Analytical Chemistry, 2000
Quantitative structure-retention relationship (QSRR) analysis is a useful technique capable of relating chromatographic retention time to the chemical structure of a solute. A QSRR study has been carried out on the reversed-phase high-performance liquid chromatography retention times (log t R ) of 62 diverse drugs (painkillers) by using molecular descriptors. Multiple linear regression (MLR) is utilized to construct the linear QSRR model. The applied MLR is based on a variety of theoretical molecular descriptors selected by the stepwise variable subset selection procedure. Stepwise regression was employed to develop a regression equation based on 50 training compounds, and predictive ability was tested on 12 compounds reserved for that purpose.
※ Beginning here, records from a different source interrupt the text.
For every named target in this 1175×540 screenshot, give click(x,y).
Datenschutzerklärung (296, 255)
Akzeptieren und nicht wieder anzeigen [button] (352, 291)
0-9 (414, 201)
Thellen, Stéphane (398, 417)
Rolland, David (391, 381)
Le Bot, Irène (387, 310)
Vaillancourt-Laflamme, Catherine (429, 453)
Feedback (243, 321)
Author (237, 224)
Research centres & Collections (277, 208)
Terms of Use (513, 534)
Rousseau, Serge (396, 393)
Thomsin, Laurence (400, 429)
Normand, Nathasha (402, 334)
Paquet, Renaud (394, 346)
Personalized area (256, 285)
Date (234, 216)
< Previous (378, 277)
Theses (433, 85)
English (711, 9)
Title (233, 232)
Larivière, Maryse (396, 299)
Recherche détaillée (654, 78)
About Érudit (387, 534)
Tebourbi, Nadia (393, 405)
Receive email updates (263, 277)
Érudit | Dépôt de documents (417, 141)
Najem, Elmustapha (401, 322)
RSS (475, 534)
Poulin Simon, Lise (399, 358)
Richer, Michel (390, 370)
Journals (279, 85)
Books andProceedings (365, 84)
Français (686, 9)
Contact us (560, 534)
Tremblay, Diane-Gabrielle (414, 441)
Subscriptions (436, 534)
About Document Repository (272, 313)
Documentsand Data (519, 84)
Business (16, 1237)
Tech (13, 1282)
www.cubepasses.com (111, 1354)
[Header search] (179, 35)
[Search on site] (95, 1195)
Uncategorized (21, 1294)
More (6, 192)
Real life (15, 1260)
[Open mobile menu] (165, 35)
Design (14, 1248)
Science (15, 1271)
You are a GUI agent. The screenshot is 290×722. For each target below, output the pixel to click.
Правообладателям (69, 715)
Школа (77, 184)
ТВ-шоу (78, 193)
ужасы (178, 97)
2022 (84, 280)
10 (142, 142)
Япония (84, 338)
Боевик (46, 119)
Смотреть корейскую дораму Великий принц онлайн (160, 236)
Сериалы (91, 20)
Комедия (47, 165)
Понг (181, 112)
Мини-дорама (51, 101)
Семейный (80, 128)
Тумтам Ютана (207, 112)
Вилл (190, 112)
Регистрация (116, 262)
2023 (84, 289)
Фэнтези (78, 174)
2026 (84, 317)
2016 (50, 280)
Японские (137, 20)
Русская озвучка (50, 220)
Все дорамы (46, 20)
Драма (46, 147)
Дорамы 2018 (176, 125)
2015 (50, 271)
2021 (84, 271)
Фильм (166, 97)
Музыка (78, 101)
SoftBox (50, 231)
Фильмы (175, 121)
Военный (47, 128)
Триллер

The geometry of all drugs was optimized by the semiempirical method AM1 and used to calculate different molecular descriptors. The regression equation included three parameters: noctanol-water partition coefficient (log P), molecular surface area, and hydrophilic-lipophilic balance of the drug molecules, all of which could be related to retention time property. Modeling of retention times of these compounds as a function of the theoretically derived descriptors was established by MLR. The results indicate that a strong correlation exists between the log t R and the previously mentioned descriptors for drug compounds. The prediction results are in good agreement with the experimental values.